Credit: Kevin Kolczynski / Reuters

Just a few short weeks after the incoming Trump administration asked for the names of federal employees who work on climate change issues, the president-elect’s transition team has made yet another move that may reflect a stark future for government-funded environmentalism.

The Washington Post on Tuesday reported the Trump camp has asked the State Department to disclose what funding it provides each year to green groups, asking: “How much does the Department of State contribute annually to international environmental organizations in which the department participates?”

The request ― which doesn’t specify which organizations would fall under the query ― was made to the agency’s Bureau of Oceans and International Environmental and Scientific Affairs as part of a larger list of transition questions.

The move is the latest in a series of troubling fact-finding tasks by the Trump administration aimed at environmental initiatives undertaken by the federal government. Earlier this month, the transition team sent the Department of Energy a questionnaire asking for a list of all employees and contractors who worked on initiatives related to climate change and attended United Nations meetings to tackle the issue. The agency refused to comply, citing concerns over employee privacy, and some compared the request to McCarthy-era witch hunts.

The Trump team disavowed the questionnaire after it drew heavy criticism, saying it was “not authorized” and the person on the transition team who sent it was “properly counseled.”

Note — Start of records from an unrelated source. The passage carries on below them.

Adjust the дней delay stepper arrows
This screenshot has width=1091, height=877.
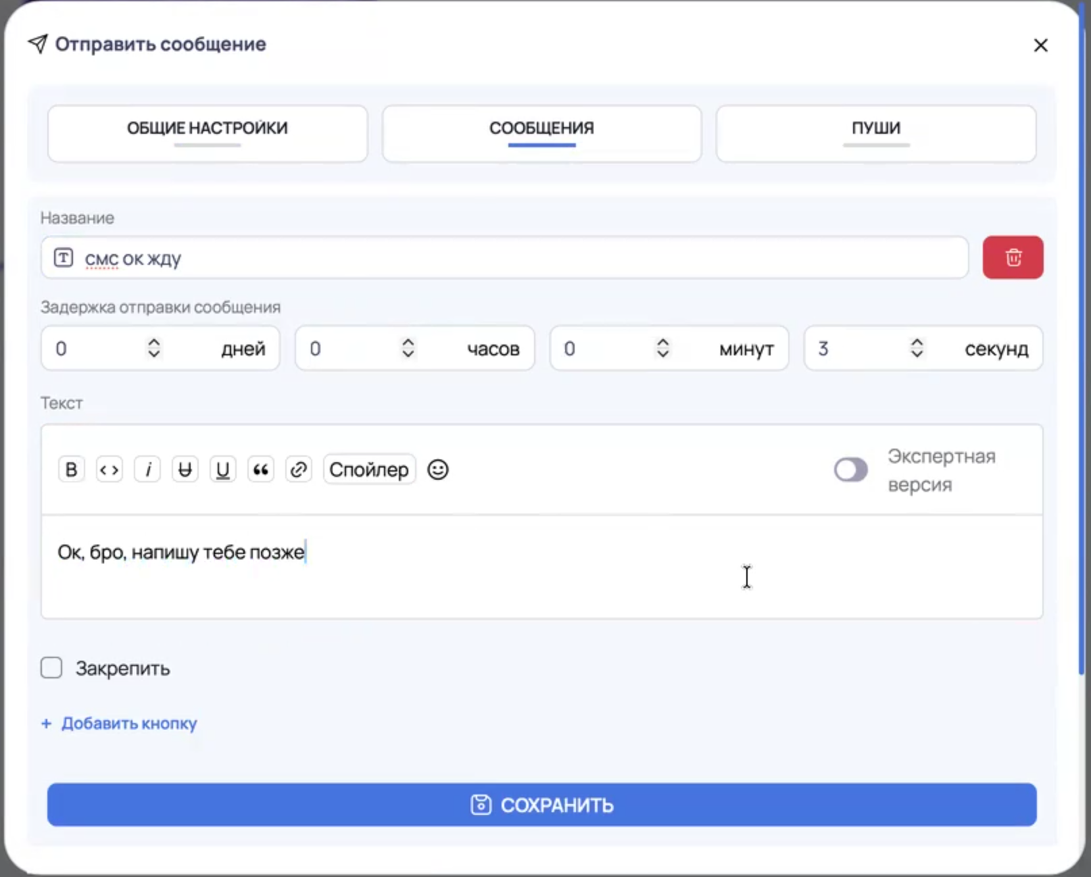[154, 348]
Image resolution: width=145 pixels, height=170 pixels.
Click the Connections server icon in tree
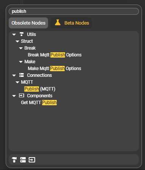click(22, 75)
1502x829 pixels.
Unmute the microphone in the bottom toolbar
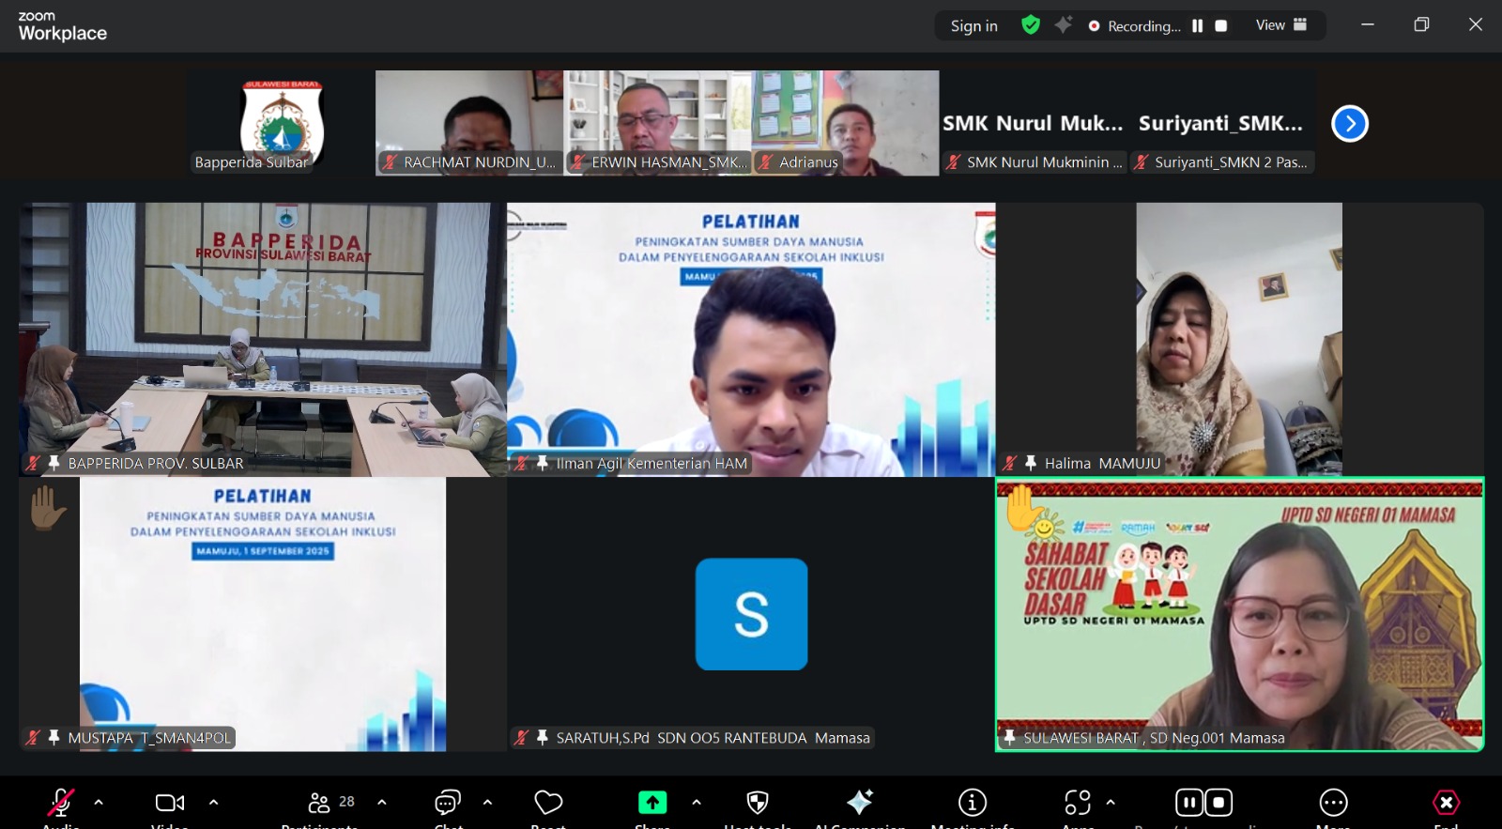61,803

But the latest inquiry to the State Department draws heavy parallels to that incident and reflects Trump’s ongoing hostility toward environmental protection and the threat of climate change, which he has called a “hoax” manufactured by the Chinese.

Almost every member of the president-elect’s future cabinet has expressed disbelief over the man-made phenomenon, and some have alleged the government will soon be “of, by and for the oil and gas industry.” Trump himself has said he’ll withdraw the U.S. from the landmark Paris climate agreement, repeal President Barack Obama’s Clean Power Plan and open up domestic production of fossil fuels, effectively ending any environmental progress made over the past eight years.

The Post notes it’s unclear how much money the State Department spends each year on climate change and environmental initiatives, but cited a federal report that found the government as a whole spent $77 billion between 2008 and 2013 on such projects. Most of that money went toward clean energy projects at the Energy Department, however.

Scientists, at risk of losing most of the federal funding for their work, have been panicking ahead of the inauguration next month. Some have begun frantically copying research from the past decade, fearing it could be deleted by incoming officials. Others have sent a series of strongly worded letters to the president-elect urging him to leave funding alone.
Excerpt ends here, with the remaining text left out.